What the exercise asks |
Reproduce word for word the part of the material that opens with the line containing "Viewport: 1568px width, 755px" and closes with the line containing "click(x=16, y=38)", including both of those lines.

Provided entries |
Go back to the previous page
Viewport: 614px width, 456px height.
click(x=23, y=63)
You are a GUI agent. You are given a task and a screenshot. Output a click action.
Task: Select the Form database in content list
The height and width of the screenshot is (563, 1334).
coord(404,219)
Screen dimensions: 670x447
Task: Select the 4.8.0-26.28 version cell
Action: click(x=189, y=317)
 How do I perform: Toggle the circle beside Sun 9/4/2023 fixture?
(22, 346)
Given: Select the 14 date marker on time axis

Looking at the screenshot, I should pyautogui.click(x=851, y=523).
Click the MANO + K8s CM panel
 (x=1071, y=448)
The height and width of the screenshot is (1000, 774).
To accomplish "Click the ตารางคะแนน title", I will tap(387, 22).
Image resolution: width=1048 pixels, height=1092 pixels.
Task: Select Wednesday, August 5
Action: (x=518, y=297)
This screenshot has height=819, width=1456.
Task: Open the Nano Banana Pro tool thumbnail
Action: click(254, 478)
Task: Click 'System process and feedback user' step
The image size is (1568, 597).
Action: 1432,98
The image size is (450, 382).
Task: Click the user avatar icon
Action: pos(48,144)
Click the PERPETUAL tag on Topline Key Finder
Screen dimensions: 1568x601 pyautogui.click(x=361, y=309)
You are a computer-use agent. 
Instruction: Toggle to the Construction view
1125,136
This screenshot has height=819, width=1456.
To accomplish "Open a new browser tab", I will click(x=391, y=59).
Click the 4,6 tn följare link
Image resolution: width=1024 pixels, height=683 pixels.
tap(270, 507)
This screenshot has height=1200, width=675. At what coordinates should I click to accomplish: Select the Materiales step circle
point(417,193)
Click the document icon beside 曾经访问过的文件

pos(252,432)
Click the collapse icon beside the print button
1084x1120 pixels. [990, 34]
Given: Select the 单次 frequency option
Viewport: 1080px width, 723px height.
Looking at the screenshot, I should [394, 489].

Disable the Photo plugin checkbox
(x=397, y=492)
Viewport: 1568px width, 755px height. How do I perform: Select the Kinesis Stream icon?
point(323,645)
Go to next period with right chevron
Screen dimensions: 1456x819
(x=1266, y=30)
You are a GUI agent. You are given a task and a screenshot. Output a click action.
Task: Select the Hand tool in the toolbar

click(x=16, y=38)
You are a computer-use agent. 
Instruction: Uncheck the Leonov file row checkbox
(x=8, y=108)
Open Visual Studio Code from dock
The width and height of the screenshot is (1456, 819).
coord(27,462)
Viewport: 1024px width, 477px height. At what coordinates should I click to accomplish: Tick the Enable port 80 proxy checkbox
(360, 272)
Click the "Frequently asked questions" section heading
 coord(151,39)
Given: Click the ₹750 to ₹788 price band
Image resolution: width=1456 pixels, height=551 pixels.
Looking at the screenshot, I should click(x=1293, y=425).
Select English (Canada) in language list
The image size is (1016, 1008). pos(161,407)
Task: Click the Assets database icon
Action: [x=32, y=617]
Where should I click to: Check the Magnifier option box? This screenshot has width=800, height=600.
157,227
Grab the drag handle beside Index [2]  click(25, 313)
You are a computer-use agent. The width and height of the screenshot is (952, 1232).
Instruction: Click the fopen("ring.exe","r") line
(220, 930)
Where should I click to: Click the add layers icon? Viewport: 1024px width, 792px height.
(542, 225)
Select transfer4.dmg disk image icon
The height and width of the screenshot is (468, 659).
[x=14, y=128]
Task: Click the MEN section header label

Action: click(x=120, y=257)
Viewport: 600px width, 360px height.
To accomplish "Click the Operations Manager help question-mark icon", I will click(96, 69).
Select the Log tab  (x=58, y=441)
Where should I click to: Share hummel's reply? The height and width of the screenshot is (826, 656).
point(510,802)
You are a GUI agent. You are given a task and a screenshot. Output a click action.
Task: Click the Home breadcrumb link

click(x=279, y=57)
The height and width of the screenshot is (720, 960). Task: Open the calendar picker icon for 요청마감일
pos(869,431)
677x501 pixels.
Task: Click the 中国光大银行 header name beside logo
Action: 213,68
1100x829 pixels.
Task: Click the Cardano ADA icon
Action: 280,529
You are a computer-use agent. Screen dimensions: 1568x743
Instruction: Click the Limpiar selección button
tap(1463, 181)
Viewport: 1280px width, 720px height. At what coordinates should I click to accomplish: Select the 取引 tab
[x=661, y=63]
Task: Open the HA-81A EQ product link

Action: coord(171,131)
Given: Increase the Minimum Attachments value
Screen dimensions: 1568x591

Output for this exercise |
Viewport: 1568px width, 755px height. How do I perform: Select the Kinesis Stream icon?
point(323,645)
Go to next period with right chevron
Screen dimensions: 1456x819
(x=1266, y=30)
You are a GUI agent. You are given a task and a screenshot. Output a click action.
Task: Select the Hand tool in the toolbar

click(x=16, y=38)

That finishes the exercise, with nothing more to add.